__What this task involves__. Return each line of the records holding the string "agent".

--- Supplied data Enclosed Below ---

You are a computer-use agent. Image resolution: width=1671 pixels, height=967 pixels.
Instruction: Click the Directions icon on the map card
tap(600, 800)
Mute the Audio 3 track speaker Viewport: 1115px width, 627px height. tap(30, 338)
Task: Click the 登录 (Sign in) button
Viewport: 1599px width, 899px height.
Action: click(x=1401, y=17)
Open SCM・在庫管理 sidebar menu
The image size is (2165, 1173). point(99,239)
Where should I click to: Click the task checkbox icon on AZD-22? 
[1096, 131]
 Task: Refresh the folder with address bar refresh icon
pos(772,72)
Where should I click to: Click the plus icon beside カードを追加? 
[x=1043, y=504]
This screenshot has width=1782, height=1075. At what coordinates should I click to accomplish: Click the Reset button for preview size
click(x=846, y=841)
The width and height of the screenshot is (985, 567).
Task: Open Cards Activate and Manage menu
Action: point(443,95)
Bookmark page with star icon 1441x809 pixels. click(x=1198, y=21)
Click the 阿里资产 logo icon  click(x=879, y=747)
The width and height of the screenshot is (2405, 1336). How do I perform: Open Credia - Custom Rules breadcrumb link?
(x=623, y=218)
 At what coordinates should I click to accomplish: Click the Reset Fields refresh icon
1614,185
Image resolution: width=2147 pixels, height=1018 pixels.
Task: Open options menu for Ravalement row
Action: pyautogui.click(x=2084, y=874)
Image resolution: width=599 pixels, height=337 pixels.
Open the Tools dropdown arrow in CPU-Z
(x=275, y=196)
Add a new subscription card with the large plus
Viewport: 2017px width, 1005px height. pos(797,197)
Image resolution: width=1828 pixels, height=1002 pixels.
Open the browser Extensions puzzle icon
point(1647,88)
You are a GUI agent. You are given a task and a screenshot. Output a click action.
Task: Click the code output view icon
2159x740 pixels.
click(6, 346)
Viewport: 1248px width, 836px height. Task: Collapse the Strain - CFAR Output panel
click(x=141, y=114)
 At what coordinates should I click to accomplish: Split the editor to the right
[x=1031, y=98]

--- End of Enclosed Supplied data ---

__Response area__.
You are a computer-use agent. Image resolution: width=1671 pixels, height=967 pixels.
You are a GUI agent. You are given a task and a screenshot. Output a click action.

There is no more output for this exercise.